The big thing around here is that UCLA Police tasered a student for refusing to show his ID or leave the library. This was caught on camera and can be found on YouTube, though I should post a WARNING: THIS VIDEO IS VERY DISTRUBING, AND WATCHING IT MADE ME PHYSICALLY SICK. If you are still interested, here is the video. The UCLA administration has ordered an independent investigation into the matter, while the student has hired a civil rights attorney and filed a lawsuit for brutal excessive force.
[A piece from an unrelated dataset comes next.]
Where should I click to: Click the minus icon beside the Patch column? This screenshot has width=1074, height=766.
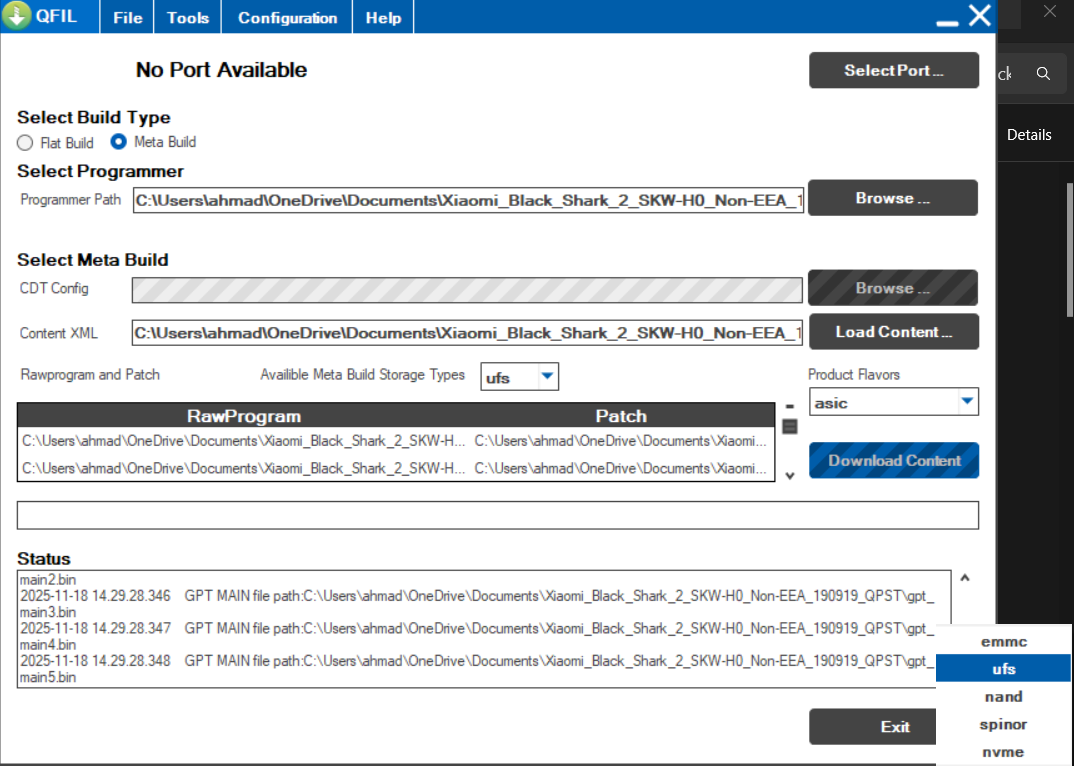tap(789, 407)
In other news, the US has decided to trade nuclear technology with India. I think this is an absolutely horrible move on many different fronts. India has not signed the Nuclear Proliferation Treaty, and may very well restart its arms race and standoff with Pakistan. Part of the fuel sent to India will be used in civilian reactors, but part is also reserved for military applications that the UN will not be allowed to examine. Finally, this gives the US even less bargaining power to get Iran to stop its neclear programme (which I am given to understand is completely non-weapons oriented; they seem to be pursuing only energy). I got to see Scott Ritter, former UN weapons inspector in Iraq (who resigned because he was convinced they didn’t have WMDs when the politicians kept saying they did), a couple weeks ago, and he said at the time that as soon as the election was over, Bush was going to start pushing the Iran nuclear weapons thing again (which has already started: the US navy has begun moving troops into the Persian Gulf). Ritter, as a former weapons inspector, has pored over the reports of the current weapons inspectors in Iran, and is confident that they have done a good, solid job but have found absolutely no evidence whatsoever of a nuclear weapons programme in the country. I’ve gone off on a tangent, but the main idea is that the US is trying to lie about Iran, and their actions with India are only undermining their position further.
Finally, the scariest news for today: the Military Commissions Act was signed into law today. Among other things, it allows people, even US citizens, to be detained and tortured (by the definition in the Geneva Conventions) without ever being charged or told why they are being held, at the sole discretion of the president. The scariest part about this is that if there are abuses, there is absolutely no way they will ever be disclosed or appealed. If you are wrongfully imprisoned by this law, you will never be given access to a lawyer, you will never be allowed to challenge the legality of your detainment, and you will never be heard from again. I feel very frustrated that the majority of Congresspeople were in favour of this. Due to laws like this, combined with the Real ID Act of 2005 (which requires a National ID card to be carried by everyone starting in 2008, and which was introduced by civil liberties foe Jim Sensenbrenner), it seems that our country has become alarmingly protofascist. It’s really scary stuff.